Attendance at Turner Field has declined every year since the ballpark opened for the 1997 season. And for just as long, team executives have pooh-poohed the numbers, insisting that rising ticket prices, mediocre ballpark food, outrageous parking charges, horrendous traffic and a rotten economy had nothing to do with anything.
Well, guess what?
After a shakeup in the marketing department brought on by the impending sale of Time-Warner's stake in the NHL Atlanta Thrashers and the NBA Atlanta Hawks, an effort is being made to attract fans to the Braves.
For the annual Braves Winter FanFest, admission to Turner Field is free for the first time. Only if a fan wants an autograph will there be a charge - a $10 donation per day will benefit the Atlanta Braves Foundation. Players who have committed to signing include the Jones boys, Chipper and Andruw, Dale Murphy and J.D. Drew. Announcers Skip Caray and Joe Simpson will be there, too.
The Braves are also conducting an online auction. One would expect to find such items as a catered suite and autographed bobbleheads, but auctioning an opportunity to be in the 2004 team photo?
He said what? "I'd be dishonest if I said I never thought about it [retirement]. I love to golf, read and paint. But I love this job more. To be a part of the transition of the organization was very compelling." - General manager John Schuerholz, when asked by Atlanta Journal-Constitution columnist Tim Tucker if he considered retiring instead signing a contract extension.
LHP Dontrelle Willis doesn't want to talk about his World Series ring or Rookie of the Year trophy. Willis, who celebrated his 22nd birthday January 12, is dedicated to avoiding a sophomore slump and is taking nothing for granted.
"I'm just excited to get back out there," said Willis, who has been working out regularly at Pro Player Stadium. "Whatever happens, happens. I'm just going to go out there and play, regardless of what my role is, starter or reliever. I'm just going to go out there and pitch and try to get guys out. That's what it boils down to, that's what it's all about."
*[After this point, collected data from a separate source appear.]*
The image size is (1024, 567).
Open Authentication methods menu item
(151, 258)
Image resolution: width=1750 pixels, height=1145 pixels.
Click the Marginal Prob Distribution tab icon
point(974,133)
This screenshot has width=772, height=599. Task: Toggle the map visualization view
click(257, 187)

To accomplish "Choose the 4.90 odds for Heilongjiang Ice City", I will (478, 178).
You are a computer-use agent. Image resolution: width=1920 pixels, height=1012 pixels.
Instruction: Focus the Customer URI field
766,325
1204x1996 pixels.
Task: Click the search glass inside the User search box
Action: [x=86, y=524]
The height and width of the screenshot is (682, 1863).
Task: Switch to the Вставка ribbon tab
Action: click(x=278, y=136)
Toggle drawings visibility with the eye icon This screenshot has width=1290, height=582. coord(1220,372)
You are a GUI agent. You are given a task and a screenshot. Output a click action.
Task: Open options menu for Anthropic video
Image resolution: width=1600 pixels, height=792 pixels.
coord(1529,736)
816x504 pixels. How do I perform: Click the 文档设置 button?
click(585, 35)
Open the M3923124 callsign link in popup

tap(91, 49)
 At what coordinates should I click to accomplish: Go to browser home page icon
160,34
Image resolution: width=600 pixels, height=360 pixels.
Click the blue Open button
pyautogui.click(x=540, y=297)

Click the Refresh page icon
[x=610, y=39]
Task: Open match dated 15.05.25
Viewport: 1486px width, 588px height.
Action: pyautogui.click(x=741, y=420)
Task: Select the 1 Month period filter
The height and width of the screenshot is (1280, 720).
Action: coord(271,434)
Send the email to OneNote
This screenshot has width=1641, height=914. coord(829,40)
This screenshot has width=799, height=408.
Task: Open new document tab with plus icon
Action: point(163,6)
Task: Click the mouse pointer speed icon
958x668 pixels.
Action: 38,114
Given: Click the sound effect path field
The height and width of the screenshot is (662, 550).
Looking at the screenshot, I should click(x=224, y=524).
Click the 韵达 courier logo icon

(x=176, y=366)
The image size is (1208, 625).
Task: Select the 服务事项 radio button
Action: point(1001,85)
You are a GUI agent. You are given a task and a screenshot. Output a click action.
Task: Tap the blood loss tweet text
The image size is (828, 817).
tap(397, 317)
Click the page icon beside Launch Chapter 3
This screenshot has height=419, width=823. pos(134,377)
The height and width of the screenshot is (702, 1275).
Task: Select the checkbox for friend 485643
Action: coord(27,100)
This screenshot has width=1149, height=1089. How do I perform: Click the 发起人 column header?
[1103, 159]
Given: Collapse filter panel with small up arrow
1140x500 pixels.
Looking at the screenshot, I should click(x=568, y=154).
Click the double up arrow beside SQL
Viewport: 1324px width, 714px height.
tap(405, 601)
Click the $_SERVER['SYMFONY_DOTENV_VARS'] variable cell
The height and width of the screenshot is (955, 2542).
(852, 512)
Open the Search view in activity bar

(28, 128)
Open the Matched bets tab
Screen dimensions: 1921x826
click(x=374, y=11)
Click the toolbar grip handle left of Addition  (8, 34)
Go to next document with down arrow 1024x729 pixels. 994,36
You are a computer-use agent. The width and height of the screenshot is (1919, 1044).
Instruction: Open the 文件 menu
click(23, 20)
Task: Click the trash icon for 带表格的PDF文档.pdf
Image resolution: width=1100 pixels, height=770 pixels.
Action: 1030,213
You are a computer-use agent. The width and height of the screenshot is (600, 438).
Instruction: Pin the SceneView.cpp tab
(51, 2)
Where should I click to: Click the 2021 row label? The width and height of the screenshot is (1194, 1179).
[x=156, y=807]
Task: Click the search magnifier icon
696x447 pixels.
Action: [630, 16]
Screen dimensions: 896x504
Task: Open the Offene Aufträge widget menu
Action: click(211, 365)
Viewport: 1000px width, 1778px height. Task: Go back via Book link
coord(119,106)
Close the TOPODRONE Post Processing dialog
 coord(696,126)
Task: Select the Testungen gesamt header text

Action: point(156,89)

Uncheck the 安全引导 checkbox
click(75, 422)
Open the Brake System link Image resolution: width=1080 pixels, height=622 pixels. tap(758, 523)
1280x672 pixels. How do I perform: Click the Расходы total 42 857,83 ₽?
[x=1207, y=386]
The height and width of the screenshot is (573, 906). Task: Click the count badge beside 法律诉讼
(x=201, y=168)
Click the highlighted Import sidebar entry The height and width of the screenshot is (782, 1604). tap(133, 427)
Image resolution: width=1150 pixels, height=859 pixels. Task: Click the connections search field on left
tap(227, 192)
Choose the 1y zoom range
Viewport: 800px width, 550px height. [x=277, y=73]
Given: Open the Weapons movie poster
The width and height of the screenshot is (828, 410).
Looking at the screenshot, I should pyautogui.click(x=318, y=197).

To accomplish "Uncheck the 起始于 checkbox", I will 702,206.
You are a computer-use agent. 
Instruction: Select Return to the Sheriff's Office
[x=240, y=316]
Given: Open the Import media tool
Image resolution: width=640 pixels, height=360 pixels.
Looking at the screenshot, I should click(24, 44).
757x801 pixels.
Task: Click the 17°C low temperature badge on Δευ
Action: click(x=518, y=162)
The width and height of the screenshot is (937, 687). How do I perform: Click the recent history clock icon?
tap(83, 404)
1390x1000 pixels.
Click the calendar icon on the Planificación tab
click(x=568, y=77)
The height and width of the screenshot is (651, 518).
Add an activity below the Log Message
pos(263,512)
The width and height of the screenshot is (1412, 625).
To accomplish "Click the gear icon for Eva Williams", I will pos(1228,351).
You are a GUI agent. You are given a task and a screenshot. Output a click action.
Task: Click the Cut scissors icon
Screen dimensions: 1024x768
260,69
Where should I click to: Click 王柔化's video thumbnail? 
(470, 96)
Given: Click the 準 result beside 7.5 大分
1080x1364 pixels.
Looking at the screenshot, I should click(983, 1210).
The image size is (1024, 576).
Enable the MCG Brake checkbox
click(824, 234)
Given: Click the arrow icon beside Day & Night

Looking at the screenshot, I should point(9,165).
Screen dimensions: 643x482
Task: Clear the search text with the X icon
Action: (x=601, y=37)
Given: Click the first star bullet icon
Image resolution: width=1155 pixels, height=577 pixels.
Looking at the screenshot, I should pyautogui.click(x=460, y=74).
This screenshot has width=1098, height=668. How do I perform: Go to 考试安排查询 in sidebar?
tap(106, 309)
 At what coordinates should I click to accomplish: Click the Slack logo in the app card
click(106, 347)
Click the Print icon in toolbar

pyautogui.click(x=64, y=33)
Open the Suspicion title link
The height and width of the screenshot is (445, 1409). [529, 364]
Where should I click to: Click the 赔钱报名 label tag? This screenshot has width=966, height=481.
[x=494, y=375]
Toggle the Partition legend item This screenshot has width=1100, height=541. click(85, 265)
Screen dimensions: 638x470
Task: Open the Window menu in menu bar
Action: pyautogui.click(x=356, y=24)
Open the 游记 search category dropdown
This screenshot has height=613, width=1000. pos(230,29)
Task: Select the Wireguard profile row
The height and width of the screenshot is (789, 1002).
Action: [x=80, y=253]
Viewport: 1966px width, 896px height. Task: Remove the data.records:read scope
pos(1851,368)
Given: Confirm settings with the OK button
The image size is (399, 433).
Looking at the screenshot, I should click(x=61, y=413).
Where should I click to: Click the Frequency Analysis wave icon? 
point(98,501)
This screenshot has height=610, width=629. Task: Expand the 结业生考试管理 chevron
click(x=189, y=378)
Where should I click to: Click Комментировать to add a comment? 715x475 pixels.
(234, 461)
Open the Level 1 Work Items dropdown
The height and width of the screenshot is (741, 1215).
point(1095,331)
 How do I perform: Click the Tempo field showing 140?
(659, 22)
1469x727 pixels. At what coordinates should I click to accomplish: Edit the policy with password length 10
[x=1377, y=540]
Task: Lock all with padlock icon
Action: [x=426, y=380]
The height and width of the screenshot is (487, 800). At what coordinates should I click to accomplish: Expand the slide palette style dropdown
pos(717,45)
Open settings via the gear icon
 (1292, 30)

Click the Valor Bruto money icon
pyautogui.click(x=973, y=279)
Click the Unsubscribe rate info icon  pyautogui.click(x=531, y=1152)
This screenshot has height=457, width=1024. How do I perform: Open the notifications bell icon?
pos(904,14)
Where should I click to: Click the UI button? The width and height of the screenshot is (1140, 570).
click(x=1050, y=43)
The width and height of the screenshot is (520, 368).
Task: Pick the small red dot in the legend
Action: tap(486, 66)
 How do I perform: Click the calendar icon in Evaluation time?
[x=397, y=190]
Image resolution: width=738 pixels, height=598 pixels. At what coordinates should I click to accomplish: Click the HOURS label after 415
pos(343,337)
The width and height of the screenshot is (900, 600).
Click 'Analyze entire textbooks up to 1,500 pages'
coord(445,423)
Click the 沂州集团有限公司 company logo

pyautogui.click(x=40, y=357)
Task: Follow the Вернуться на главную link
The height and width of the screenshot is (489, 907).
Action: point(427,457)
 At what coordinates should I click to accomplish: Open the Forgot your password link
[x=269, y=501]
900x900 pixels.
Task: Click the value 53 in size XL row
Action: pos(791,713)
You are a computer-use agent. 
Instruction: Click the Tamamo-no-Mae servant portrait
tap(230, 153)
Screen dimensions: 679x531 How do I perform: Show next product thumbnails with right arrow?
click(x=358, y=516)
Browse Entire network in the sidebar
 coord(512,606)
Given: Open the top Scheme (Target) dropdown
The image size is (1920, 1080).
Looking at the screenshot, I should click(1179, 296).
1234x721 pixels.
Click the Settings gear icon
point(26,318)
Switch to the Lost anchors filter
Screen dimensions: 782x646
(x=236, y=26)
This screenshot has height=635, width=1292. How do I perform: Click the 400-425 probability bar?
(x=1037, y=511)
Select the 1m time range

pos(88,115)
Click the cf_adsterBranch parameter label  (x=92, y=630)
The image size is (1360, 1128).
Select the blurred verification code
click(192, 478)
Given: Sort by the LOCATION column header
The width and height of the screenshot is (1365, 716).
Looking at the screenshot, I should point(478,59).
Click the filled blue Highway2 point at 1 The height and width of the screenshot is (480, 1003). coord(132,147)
The fact that he compiled a 14-6 record (3.30 ERA) and was an All-Star and a key performer in getting the Marlins into playoff contention hasn't created a comfort level. And though Willis is projected to be the third or fourth starter when spring training opens, the high-kicking left-hander talks freely about accepting any role, even if it is in the bullpen.
Willis' ups and downs have been well documented. He was 9-1 (2.08 ERA) before the All-Star break and 5-5 (4.60 ERA) afterward. In the postseason he was lit up in a start against the Cubs in the NLCS, but he had his moments of effectiveness pitching in relief against the Yankees in the World Series.
"I just want to be in uniform and be healthy. People talk about goals and what have you, [but] you can't achieve those goals unless you stay healthy," he said.
Willis spent a majority of the offseason at his Alameda, Calif., home, intensifying his conditioning. Fatigue was partly to blame for his second-half slump. The 6-foot-4 lefty remained active this winter, engaging in intense cardio workouts and slimming down to 200 pounds, approximately 10 pounds lighter than when he finished his rookie season.
"I don't know [how much weight I lost]," he said. "I just know I feel lighter on my feet. I've been running, doing cardio, just moving my feet, getting ready for the humidity that is about to come."
A few weeks ago, Willis returned to Miami to get ready for his second big-league season. He has been working out at Pro Player Stadium with teammates A.J. Burnett and Juan Pierre.
"A lot of people have been talking about [a] sophomore jinx," said Willis. "I don't think about that."
He doesn't overanalyze himself, although refinements in his wild delivery are expected. His rookie statistics reveal some telling figures. In his six losses, he allowed 27 earned runs in 23 2/3 innings (10.27 ERA). In his other 21 games (14-0, with seven no-decisions), he allowed 32 earned runs in 137 innings (2.10 ERA). So when he was off, he was way off. Otherwise he was pretty respectable.
"For me, looking back on the season, I wouldn't change a thing," he said. "The success, the struggles, I wouldn't change one thing. I got to see all aspects of everything. There was one point where I was throwing lights out, and there was one point where I couldn't get anybody out. It's not a good situation to be in when you go through it. But now that you look back, you've got to grow up, be a man about it, take responsibility and go out and play baseball."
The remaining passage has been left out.